Chronic kidney disease (CKD) is defined as abnormal kidney function or structure present for greater than three months , with subsequent implications for health. 1

CKD is a common condition estimated to affect about nine to thirteen per cent of the adult population worldwide. 2

Causes of CKD

The most common causes of CKD in adults are diabetes  and vascular disease . 3

Other causes of CKD include: 3

  • Glomerular disease : such as IgA nephropathy, membranous nephropathy, focal segmental glomerulosclerosis
  • Nephrotoxic drugs : aminoglycosides, bisphosphonates, calcineurin inhibitors (such as ciclosporin or tacrolimus), lithium, proton pump inhibitors, mesalazine and NSAIDs
  • Obstructive uropathy or reflux nephropathy : structural renal tract disease, neurogenic bladder, benign prostatic hypertrophy, urinary diversion surgery, recurrent urinary tract calculi, or pathology outside the urinary tract such as malignancy or retroperitoneal fibrosis
  • Multisystem diseases with renal involvement : systemic lupus erythematosus , vasculitis, myeloma , hepatitis B, hepatitis C, HIV
  • Hereditary kidney disease : polycystic kidney disease, Alport syndrome

Pathophysiology 4

Chronic kidney disease is the end-stage for any cause of severe and/or long-standing kidney injury.

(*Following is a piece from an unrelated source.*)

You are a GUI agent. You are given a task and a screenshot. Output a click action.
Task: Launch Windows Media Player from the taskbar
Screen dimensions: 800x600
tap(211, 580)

Regardless of the cause, once half the nephrons are damaged CKD will progress. 

Damage to the kidneys reduces the number of functioning nephrons , which leads to several adaptations. There is hyperfiltration at the glomeruli, and the increased glomerular permeability contributes to the development of proteinuria .

Another adaptation is the activation of the renin-angiotensin-aldosterone system causing an increase in blood pressure, which furthers the hyperfiltration at the glomerular level. Other adaptations include the release of cytokines and growth factors. 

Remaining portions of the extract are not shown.